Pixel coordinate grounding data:

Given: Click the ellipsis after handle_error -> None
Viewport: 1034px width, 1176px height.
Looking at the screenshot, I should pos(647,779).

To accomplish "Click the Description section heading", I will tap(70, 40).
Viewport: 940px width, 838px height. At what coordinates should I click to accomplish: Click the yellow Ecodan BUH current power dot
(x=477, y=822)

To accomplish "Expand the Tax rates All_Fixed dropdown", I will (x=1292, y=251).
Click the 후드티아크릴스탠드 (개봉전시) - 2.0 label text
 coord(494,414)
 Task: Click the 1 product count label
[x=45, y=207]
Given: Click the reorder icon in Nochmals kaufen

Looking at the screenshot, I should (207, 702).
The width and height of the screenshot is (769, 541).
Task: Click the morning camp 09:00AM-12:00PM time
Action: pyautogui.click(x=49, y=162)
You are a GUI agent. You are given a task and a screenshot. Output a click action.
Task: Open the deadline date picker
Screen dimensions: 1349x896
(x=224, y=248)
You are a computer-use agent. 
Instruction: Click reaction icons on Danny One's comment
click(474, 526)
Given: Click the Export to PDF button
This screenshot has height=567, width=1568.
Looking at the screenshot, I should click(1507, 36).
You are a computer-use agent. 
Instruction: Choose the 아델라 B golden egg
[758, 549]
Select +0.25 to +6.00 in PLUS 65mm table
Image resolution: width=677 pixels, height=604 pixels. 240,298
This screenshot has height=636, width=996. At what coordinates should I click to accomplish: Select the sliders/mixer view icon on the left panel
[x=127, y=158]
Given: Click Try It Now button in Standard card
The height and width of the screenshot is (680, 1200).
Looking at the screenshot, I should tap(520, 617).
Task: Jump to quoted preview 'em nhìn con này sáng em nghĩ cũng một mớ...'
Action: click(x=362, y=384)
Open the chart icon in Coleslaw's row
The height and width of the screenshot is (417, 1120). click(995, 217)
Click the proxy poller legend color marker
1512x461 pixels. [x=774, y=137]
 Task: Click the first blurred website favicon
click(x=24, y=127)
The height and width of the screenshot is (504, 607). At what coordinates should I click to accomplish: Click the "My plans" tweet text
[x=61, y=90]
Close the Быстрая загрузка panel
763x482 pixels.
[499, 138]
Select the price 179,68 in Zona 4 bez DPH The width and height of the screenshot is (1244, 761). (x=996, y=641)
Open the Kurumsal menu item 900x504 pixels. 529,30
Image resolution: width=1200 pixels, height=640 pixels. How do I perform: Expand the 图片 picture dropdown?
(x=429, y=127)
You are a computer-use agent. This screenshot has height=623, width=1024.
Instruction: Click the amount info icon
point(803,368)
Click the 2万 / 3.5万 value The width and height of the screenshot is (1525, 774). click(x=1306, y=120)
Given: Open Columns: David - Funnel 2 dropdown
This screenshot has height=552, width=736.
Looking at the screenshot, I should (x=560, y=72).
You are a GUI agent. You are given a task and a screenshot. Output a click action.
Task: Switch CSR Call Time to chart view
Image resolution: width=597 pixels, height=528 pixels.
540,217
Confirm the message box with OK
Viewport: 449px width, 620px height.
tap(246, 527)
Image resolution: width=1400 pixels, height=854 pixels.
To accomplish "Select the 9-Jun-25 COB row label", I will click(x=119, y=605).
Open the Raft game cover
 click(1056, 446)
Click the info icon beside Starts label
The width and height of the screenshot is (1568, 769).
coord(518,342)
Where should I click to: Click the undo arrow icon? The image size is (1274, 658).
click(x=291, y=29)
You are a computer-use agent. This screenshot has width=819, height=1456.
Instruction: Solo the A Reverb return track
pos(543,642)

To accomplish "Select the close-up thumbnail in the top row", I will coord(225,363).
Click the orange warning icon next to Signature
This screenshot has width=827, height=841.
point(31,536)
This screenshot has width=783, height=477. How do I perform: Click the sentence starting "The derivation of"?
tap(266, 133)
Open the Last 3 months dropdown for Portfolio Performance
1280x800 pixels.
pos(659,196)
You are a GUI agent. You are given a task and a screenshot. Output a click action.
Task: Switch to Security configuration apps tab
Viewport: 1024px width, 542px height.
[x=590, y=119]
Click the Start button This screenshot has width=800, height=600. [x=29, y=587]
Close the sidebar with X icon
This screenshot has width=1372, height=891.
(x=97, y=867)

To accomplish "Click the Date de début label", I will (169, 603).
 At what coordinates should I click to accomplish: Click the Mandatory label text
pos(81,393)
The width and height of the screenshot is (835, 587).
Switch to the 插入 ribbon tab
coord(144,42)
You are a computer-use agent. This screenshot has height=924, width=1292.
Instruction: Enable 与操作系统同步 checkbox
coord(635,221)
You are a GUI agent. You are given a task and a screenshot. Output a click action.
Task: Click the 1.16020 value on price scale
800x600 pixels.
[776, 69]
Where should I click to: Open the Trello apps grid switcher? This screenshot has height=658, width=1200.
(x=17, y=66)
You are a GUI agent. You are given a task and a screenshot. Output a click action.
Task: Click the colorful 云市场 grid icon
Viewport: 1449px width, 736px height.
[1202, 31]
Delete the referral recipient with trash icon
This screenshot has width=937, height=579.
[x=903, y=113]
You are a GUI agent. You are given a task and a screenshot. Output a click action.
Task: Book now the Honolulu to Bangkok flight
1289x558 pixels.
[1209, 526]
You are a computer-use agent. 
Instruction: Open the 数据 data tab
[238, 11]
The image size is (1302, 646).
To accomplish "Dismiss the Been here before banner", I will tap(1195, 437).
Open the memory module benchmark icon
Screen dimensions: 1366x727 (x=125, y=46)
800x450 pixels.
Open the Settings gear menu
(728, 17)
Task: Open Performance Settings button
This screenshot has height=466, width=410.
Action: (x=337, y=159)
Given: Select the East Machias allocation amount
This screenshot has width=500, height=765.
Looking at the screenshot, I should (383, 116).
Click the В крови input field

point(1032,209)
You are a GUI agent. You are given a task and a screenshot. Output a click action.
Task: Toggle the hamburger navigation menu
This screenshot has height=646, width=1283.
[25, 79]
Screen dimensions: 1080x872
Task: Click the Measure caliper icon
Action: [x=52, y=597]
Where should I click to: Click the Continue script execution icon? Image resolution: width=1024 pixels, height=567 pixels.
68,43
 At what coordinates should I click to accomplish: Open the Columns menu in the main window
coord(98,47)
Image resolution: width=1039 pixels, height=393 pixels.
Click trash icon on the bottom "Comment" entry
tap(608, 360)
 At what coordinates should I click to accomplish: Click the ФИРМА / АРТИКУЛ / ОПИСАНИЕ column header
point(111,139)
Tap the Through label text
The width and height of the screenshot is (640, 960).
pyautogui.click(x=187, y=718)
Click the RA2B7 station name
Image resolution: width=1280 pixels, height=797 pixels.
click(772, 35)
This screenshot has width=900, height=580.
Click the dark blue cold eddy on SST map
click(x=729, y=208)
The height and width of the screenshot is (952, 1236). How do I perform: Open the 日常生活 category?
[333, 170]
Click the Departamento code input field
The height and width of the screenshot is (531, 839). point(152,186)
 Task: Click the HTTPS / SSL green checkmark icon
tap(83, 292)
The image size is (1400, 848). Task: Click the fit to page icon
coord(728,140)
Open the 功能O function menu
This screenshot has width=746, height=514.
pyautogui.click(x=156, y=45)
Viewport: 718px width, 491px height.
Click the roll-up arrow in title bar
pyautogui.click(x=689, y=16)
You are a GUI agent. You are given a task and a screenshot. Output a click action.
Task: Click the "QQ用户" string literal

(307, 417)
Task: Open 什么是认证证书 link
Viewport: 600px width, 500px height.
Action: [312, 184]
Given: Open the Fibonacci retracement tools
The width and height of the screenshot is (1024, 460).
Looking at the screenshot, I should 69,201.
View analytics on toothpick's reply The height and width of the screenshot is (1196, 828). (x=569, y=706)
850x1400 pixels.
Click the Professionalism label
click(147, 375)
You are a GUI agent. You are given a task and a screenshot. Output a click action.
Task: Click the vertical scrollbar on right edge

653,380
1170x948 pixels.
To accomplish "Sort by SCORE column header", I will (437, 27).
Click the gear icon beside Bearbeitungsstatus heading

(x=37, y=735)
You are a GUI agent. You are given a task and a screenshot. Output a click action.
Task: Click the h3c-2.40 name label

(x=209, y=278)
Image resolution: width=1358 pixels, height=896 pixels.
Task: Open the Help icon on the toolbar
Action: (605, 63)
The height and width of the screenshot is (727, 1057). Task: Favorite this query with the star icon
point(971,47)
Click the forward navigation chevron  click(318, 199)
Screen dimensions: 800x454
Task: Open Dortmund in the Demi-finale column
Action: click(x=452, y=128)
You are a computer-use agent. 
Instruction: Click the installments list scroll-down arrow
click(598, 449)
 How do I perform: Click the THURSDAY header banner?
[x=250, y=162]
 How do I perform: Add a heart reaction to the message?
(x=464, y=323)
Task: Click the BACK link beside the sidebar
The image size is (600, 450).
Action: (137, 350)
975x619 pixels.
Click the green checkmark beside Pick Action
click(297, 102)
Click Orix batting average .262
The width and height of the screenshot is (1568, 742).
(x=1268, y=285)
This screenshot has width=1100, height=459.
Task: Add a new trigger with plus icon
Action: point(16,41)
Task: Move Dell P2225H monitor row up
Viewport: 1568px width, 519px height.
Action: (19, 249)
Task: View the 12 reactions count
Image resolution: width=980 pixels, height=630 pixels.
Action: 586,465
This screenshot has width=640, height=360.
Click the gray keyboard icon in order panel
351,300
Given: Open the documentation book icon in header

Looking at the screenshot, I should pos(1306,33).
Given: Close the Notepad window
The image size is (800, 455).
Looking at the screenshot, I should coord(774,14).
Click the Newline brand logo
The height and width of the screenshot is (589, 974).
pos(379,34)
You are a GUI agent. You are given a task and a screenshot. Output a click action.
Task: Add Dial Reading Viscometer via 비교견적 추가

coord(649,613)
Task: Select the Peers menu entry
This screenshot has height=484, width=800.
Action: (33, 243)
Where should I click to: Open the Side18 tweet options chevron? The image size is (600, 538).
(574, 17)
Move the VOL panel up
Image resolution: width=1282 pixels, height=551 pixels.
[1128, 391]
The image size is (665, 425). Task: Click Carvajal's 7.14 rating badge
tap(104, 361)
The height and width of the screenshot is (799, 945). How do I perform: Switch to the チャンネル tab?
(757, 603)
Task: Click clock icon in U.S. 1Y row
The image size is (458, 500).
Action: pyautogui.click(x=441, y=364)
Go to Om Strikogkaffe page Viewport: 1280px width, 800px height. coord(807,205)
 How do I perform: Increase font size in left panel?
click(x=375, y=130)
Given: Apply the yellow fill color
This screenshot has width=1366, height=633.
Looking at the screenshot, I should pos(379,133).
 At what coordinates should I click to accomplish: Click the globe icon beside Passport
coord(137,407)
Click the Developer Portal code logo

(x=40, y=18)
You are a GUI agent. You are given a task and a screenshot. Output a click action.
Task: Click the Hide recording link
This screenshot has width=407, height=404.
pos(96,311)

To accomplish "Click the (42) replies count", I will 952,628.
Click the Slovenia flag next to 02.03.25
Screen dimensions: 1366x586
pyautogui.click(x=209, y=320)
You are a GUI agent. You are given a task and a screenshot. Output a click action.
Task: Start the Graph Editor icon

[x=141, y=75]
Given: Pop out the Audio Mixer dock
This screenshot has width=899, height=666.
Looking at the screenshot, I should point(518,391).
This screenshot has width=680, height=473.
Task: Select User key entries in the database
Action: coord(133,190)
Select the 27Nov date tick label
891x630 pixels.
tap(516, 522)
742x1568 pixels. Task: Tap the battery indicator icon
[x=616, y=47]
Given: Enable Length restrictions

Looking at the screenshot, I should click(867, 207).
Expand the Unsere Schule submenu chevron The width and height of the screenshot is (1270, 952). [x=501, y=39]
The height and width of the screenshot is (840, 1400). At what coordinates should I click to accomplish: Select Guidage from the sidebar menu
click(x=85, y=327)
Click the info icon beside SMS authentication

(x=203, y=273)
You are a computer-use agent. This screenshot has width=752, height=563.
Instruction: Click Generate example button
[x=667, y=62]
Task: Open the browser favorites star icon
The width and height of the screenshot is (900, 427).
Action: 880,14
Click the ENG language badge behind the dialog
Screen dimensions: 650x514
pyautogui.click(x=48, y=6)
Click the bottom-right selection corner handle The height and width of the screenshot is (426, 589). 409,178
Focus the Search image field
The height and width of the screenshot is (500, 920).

TASK TO CARRY OUT »
Your task is to restate, word for word, only those lines above that fall between the line holding "Click the roll-up arrow in title bar" and the line holding "Click Orix batting average .262", inclusive.

OUTPUT OF THE TASK »
Click the roll-up arrow in title bar
pyautogui.click(x=689, y=16)
You are a GUI agent. You are given a task and a screenshot. Output a click action.
Task: Click the "QQ用户" string literal

(307, 417)
Task: Open 什么是认证证书 link
Viewport: 600px width, 500px height.
Action: [312, 184]
Given: Open the Fibonacci retracement tools
The width and height of the screenshot is (1024, 460).
Looking at the screenshot, I should 69,201.
View analytics on toothpick's reply The height and width of the screenshot is (1196, 828). (x=569, y=706)
850x1400 pixels.
Click the Professionalism label
click(147, 375)
You are a GUI agent. You are given a task and a screenshot. Output a click action.
Task: Click the vertical scrollbar on right edge

653,380
1170x948 pixels.
To accomplish "Sort by SCORE column header", I will (437, 27).
Click the gear icon beside Bearbeitungsstatus heading

(x=37, y=735)
You are a GUI agent. You are given a task and a screenshot. Output a click action.
Task: Click the h3c-2.40 name label

(x=209, y=278)
Image resolution: width=1358 pixels, height=896 pixels.
Task: Open the Help icon on the toolbar
Action: (605, 63)
The height and width of the screenshot is (727, 1057). Task: Favorite this query with the star icon
point(971,47)
Click the forward navigation chevron  click(318, 199)
Screen dimensions: 800x454
Task: Open Dortmund in the Demi-finale column
Action: click(x=452, y=128)
You are a computer-use agent. 
Instruction: Click the installments list scroll-down arrow
click(598, 449)
 How do I perform: Click the THURSDAY header banner?
[x=250, y=162]
 How do I perform: Add a heart reaction to the message?
(x=464, y=323)
Task: Click the BACK link beside the sidebar
The image size is (600, 450).
Action: (137, 350)
975x619 pixels.
Click the green checkmark beside Pick Action
click(297, 102)
Click Orix batting average .262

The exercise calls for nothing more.